Unilateral Primary Angiitis of the Central Nervous System: A Rare and Under-recognized Entity

ABSTRACT

Primary angiitis of the central nervous system (PACNS) is an uncommon inflammatory vasculitis restricted to the brain, spinal cord, and/or the leptomeninges. While typically bilateral, a rare subset presents with strictly unilateral involvement. This variant remains underrecognized and is often misdiagnosed as glioma, demyelination, or chronic encephalitis due to overlapping clinical and imaging features.

Unilateral PACNS (U-PACNS) may manifest as tumor-like solitary or multifocal lesions, infarcts, or hemorrhages. Imaging, including vessel wall imaging (VWI), perfusion and spectroscopy may demonstrate underlying abnormalities but are often non-specific. Histopathologically, most cases show small-to medium-vessel lymphocytic vasculitis, in contrast to granulomatous inflammation which is more common in bilateral disease. Diagnosis is challenging, particularly in angiography-negative presentations, and often relies on excluding systemic, infectious, and neoplastic mimics.
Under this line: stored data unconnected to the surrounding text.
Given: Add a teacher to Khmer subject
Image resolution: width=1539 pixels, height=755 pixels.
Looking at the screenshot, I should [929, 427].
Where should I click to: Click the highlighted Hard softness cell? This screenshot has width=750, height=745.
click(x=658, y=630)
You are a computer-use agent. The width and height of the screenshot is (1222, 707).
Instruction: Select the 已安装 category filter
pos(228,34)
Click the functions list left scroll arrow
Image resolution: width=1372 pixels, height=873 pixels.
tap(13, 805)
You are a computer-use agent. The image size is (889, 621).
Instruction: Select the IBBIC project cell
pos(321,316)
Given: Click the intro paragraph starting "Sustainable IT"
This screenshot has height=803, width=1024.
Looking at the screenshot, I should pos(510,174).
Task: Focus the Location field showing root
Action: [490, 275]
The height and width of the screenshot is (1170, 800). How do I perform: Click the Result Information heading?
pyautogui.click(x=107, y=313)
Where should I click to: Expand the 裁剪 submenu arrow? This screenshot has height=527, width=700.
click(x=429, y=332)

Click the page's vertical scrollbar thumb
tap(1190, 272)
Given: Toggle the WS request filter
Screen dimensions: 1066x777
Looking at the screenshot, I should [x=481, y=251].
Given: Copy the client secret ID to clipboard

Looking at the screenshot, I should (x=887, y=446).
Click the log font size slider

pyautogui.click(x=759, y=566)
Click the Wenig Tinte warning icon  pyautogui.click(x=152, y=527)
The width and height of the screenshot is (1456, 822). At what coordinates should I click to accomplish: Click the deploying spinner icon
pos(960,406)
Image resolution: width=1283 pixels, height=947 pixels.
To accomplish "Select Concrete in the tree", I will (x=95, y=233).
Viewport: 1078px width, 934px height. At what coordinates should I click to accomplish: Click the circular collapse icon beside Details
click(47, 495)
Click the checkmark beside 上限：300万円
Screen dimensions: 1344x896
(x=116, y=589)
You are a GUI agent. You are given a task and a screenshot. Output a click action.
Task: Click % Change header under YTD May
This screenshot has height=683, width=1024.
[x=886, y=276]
Recognition of U-PACNS is critical, as timely immunosuppressive therapy can avoid misdiagnosis, alter disease course and prevent irreversible deficits. The authors found 49 reported cases of U-PACNS in the English literature. Herein, we present a review of this rare and underrecognized entity, outlining key imaging features, and pertinent differentials that may help with a more accurate and timely non-invasive diagnosis.

ABBREVIATIONS: U-PACNS＝ Unilateral Primary Angiitis of the Central Nervous System; CSF=Cerebrospinal Fluid; TLM= Tumor-like Mass; UR-PACNS=Unilateral Relapsing Primary Angiitis of the Central Nervous System.